In his words “They sit in Abuja and decide what happens in our region, yet we are not part of the oil governance of our own resources”.
He explained that marginal fields, though considered uneconomical by major oil firms, remain viable for indigenous operators, adding that their allocation had continued to fuel grievances in the Niger Delta.
The IYC scribe also warned of the implications of directional drilling, describing it as a growing threat to host communities.
“There could be oil wells in your community, and somebody elsewhere could be drilling that oil without your knowledge,” he cautioned.
On environmental concerns, Nangi-Obu condemned the persistent gas flaring in the region, blaming both international and local operators for failing to invest in gas processing infrastructure.
He, however, commended Pipeline Infrastructure Nigeria Limited for its engagement with host communities.
“Pipeline Infrastructure Nigeria Limited is doing the right thing by engaging stakeholders.
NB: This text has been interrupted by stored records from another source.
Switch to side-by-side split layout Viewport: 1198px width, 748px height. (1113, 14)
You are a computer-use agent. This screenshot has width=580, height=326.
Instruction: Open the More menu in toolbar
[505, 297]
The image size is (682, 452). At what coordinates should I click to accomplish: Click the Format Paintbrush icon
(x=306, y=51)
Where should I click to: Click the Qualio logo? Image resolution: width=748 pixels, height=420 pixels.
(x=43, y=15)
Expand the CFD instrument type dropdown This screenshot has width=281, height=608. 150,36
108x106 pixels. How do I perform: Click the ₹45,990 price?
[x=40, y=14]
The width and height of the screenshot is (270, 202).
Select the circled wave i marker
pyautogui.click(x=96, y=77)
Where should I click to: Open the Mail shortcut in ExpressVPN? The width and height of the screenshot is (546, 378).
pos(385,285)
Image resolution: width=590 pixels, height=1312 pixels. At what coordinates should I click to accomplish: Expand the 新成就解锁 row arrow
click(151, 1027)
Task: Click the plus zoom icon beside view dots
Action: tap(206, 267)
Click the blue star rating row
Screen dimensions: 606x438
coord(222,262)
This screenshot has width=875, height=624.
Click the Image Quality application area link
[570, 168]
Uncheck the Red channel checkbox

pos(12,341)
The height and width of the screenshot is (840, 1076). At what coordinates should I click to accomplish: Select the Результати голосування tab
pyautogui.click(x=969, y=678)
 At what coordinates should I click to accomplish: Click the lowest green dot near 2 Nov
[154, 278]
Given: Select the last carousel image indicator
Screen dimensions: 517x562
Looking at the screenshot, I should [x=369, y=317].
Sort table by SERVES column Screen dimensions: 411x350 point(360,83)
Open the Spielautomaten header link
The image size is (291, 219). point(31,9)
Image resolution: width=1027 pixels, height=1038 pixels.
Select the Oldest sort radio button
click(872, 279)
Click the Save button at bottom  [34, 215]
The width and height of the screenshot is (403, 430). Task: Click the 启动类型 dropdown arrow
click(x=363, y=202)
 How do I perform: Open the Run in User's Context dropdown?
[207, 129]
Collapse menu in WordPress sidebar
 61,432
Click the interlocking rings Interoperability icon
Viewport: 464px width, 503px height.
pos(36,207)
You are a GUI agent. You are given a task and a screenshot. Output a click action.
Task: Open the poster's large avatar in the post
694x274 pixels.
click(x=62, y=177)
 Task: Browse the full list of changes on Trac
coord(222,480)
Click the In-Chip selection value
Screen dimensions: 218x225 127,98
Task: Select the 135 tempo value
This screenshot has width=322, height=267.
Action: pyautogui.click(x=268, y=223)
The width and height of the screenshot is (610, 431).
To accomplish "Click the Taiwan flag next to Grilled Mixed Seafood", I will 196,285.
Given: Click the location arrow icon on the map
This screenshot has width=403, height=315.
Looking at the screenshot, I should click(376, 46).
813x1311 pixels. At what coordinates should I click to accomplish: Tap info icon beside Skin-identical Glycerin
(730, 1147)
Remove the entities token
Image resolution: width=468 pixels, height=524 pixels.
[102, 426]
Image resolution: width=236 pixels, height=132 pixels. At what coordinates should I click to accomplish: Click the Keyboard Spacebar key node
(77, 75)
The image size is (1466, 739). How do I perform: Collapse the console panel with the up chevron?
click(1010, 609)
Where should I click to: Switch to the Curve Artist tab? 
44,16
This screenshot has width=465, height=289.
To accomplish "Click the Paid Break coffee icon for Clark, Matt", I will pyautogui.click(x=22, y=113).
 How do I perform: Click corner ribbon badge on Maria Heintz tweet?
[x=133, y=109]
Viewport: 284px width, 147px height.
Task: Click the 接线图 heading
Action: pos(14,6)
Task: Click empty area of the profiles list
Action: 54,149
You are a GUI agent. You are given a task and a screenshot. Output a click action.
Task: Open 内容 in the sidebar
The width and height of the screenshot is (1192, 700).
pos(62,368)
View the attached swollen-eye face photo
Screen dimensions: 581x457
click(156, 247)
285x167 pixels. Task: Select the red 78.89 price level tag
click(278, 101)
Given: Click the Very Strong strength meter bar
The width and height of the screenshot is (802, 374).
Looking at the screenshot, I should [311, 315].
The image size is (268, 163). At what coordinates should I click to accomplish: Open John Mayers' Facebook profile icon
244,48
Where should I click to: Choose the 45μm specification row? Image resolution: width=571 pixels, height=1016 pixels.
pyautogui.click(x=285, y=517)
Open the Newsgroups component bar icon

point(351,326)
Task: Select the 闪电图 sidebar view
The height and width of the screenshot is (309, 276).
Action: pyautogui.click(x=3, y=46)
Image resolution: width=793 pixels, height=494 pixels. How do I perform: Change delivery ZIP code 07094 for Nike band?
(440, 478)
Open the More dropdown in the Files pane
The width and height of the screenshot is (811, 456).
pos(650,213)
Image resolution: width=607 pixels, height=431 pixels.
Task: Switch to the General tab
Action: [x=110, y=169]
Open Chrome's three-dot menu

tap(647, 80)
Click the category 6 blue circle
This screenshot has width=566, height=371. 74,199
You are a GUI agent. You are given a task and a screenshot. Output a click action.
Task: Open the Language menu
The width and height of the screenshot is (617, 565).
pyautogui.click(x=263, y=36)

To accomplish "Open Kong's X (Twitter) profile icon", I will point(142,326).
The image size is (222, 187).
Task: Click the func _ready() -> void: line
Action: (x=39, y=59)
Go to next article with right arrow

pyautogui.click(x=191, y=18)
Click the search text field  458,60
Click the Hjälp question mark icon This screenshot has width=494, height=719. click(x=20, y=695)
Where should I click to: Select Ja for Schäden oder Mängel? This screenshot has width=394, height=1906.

Not all companies are doing what they are doing,” he stated.
Traditional rulers at the meeting, further acknowledged improvements linked to the company’s activities in their areas.
The Eze Ekpeye-Logbo, King Kevin Anugwo, represented by Dr Patricia Ogbonnaya, noted that “aquatic life that disappeared due to pollution is gradually returning,” attributing the development to improved environmental conditions.
Similarly, Chairman of the K-Dere Council of Chiefs, Chief Batom Mitee, said, “There is now peace in our community,” stressing,  increased oil production must translate into tangible benefits for host communities.